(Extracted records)
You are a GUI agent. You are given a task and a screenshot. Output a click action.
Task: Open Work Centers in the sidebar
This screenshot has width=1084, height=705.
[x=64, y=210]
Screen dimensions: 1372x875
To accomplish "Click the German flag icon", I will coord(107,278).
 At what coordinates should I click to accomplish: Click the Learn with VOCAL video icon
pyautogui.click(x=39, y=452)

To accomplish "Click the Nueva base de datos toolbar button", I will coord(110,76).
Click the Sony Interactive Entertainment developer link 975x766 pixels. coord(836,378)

--

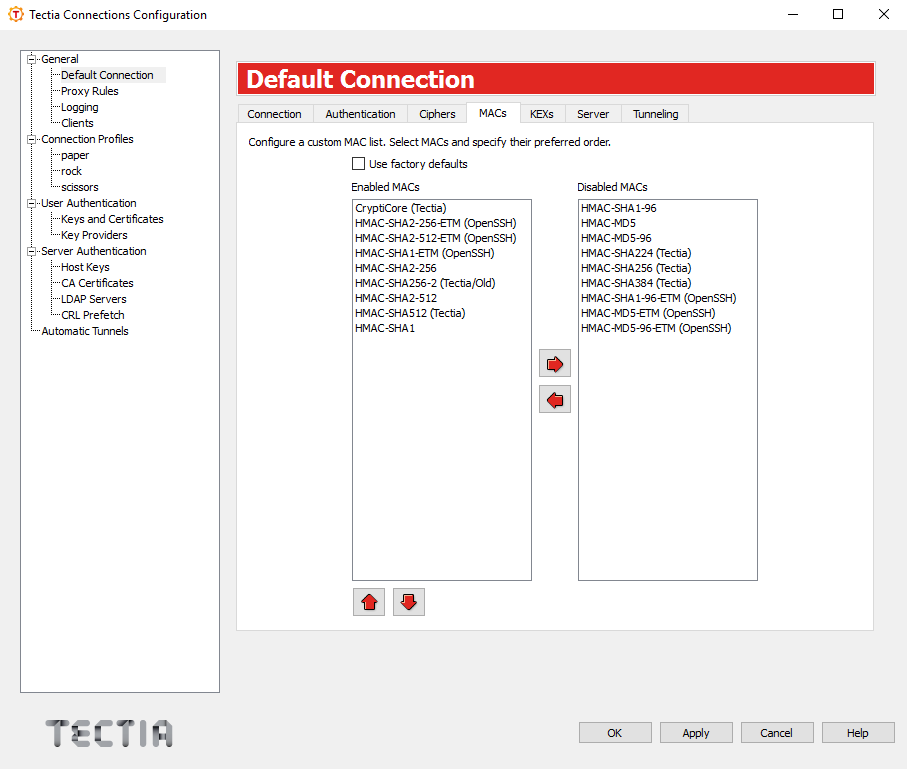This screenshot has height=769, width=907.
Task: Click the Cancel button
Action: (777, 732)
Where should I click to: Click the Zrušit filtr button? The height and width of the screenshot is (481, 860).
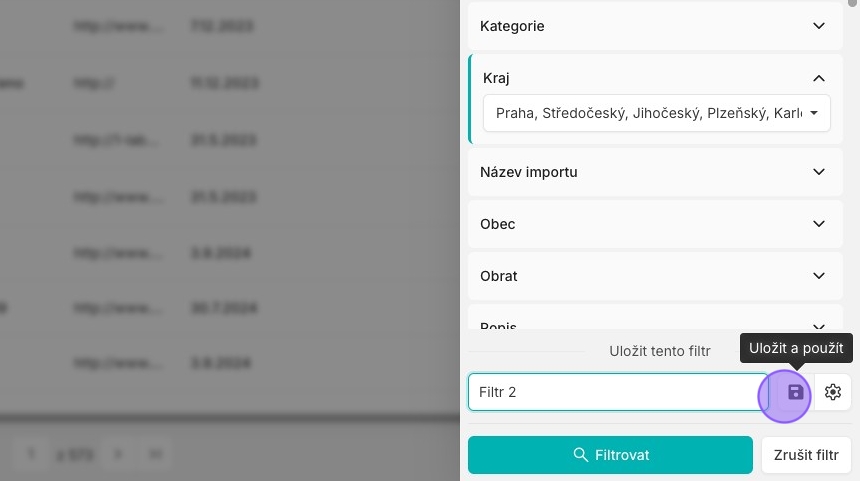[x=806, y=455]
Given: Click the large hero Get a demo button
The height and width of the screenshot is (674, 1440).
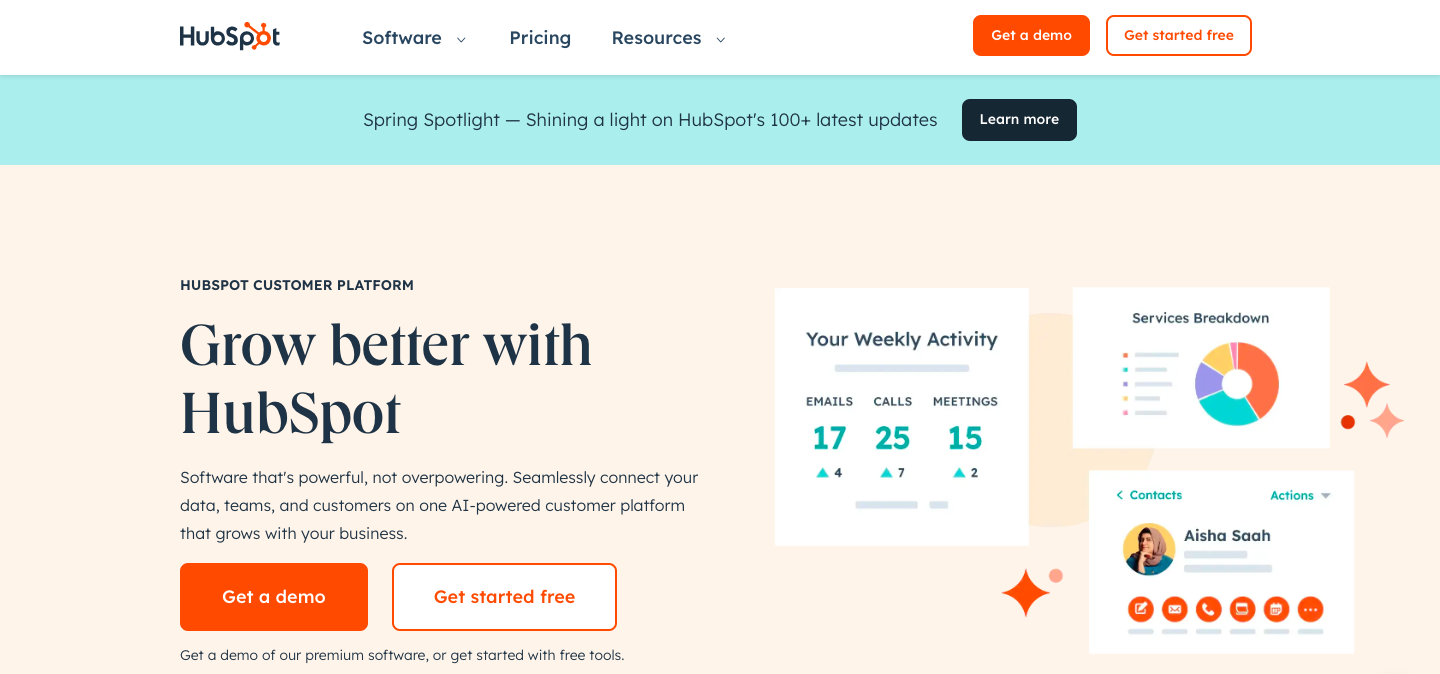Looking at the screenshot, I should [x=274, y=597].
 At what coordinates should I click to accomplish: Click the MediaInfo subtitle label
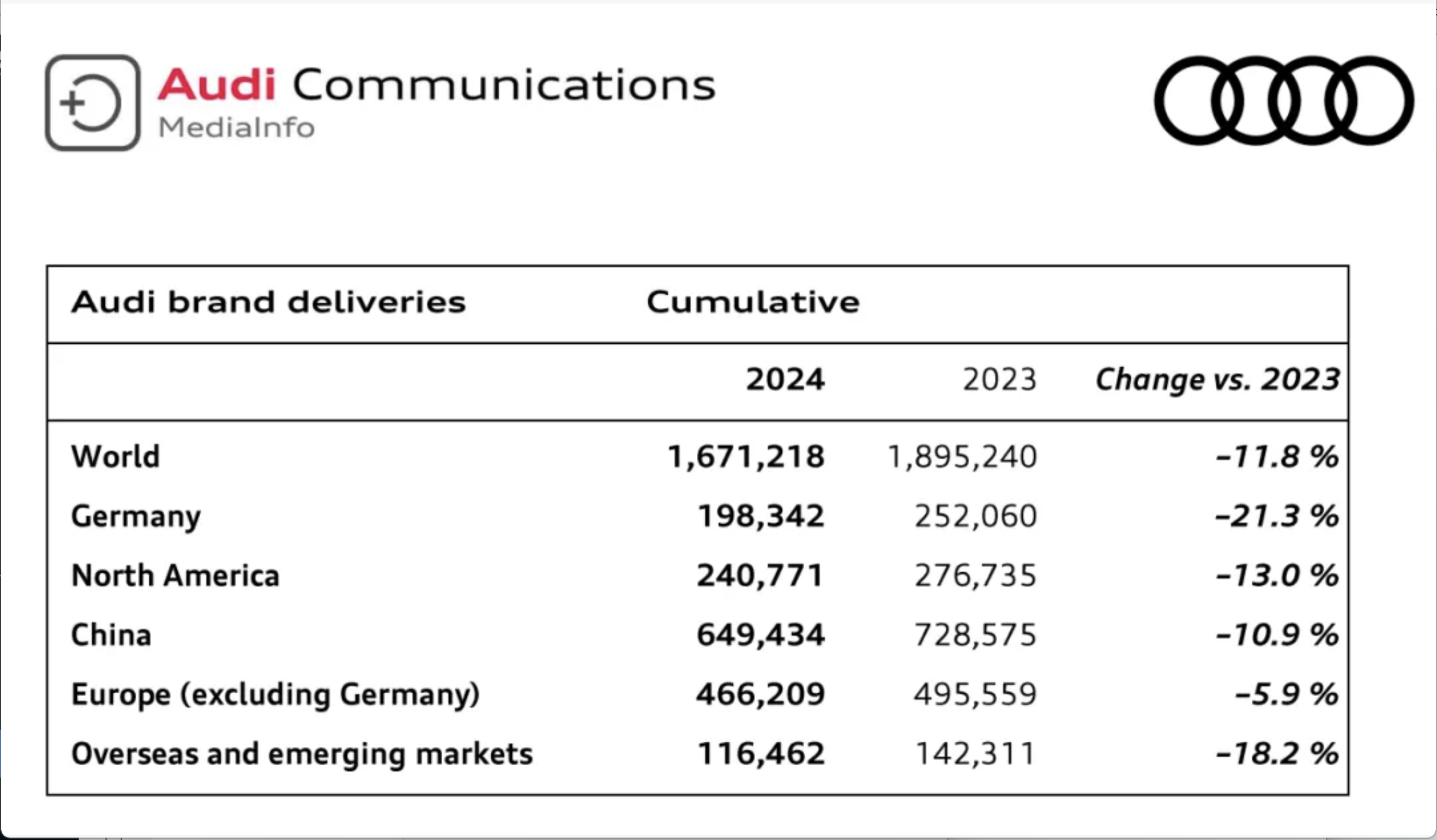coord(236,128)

§ YOUR INSTRUCTIONS
Copy out, exactly and alone, the lines of the entries above between the ones holding "Task: Open Work Centers in the sidebar" and "Click the Sony", inclusive.

§ COMPLETED EXERCISE
Task: Open Work Centers in the sidebar
This screenshot has width=1084, height=705.
[x=64, y=210]
Screen dimensions: 1372x875
To accomplish "Click the German flag icon", I will coord(107,278).
 At what coordinates should I click to accomplish: Click the Learn with VOCAL video icon
pyautogui.click(x=39, y=452)

To accomplish "Click the Nueva base de datos toolbar button", I will coord(110,76).
Click the Sony Interactive Entertainment developer link 975x766 pixels. coord(836,378)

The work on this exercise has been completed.